Evan Martin (evan) wrote in evan_tech,
Evan Martin
evan
evan_tech

crash mainly

Work code liberally uses assertions, both for the normal use of invariants and also more broadly for just expected values. For example, if a command expects you to pass a --foo argument, it's common to just assert that the foo flag is not empty. Or if a program expects a data file to be in a certain directory, it's common to just assert that opening the file succeeds. This means that the common (almost the only) "invalid input" behavior for everything is to crash.

There are few reasons this works out to be sane. First, here's an auto-backtracing system so every crash includes its call stack. The other is that while in most cases the code itself is enough to make clear what went wrong (e.g. "assertion failed: !FLAG_foo.empty()"), the assertion macros also support providing a diagnostic string (e.g. "assertion failed: file != NULL (while opening /foo/bar/baz.data)").
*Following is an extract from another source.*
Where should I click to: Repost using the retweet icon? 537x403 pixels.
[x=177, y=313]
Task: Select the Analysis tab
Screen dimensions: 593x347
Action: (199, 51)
Another is that the only consumers of this software are programmers, who often will find a call stack more useful than a diagnostic error message (to answer questions like "What code path made it try to even load that file?").

Now that I work in client software, the world is reversed. One of my first code reviews met the response: "Client software should never crash." Even in the craziest sorts of error conditions, it's better to try to limp along enough to at least close gracefully. And especially in the sorts of contexts where recovery may be possible, like a missing data file, you can at least inform the user that the software needs to be reinstalled.
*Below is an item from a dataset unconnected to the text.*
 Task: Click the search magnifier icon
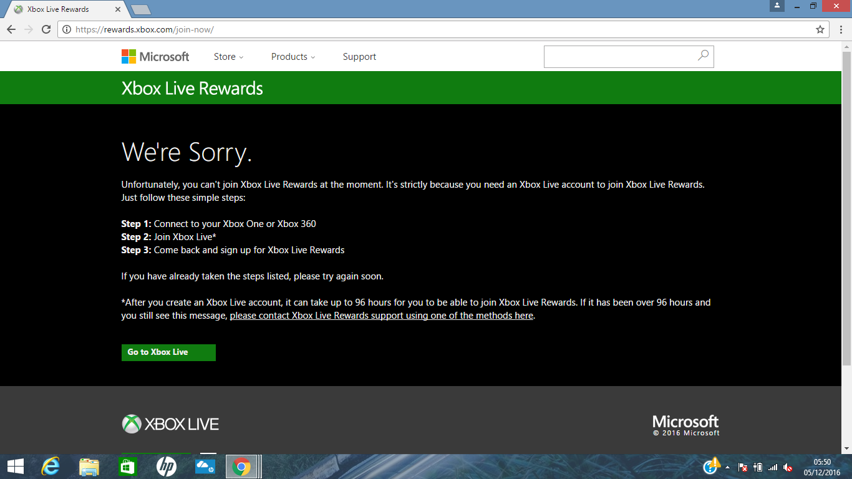tap(704, 56)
So the assertion pattern now is:
if (!invariant) {
  NOTREACHED();  // debug-mode-only macro (int 3 or whatever)
  try_to_recover();
  return NULL;  // indicate failure to caller
}

A more controversial situation is long-running server code. You'd think it's in the first category of software (as long as you don't output internal data to users), but it may be in the second.
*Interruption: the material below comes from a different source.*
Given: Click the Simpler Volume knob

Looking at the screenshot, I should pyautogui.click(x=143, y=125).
Here's an example: suppose you have a server that can either show a help page or a search result, and that the contents of the help page is loaded from disk at startup and saved into some global. Now suppose some combination of control flow, perhaps even a user-exposed bug involving memory corruption, causes the help page pointer to go NULL at some point. This would normally be the sort of invariant your server ought to abort on. But if you're running n thousand such servers, a single popular query ("omg digg this error 500 help page result!") will take out your entire farm, killing the search functionality (which is maybe still limping along, despite the memory corruption -- say you're lucky, and the corruption is limited only to nulling out the help page pointer). It's good to learn about and fix the errors, but you don't want your service to be completely down while you try to figure out what went wrong.

That's the rationale, anyway, but it still feels a bit awkward to me. On the other hand, when you've got memory corruption bugs I don't think there's a non-awkward solution.


Further / not-quite-the-same-but-somehow-relevant reading: crash-only software.

(PS: the data-leak bug I linked to above is actually not an instance of the above policy.)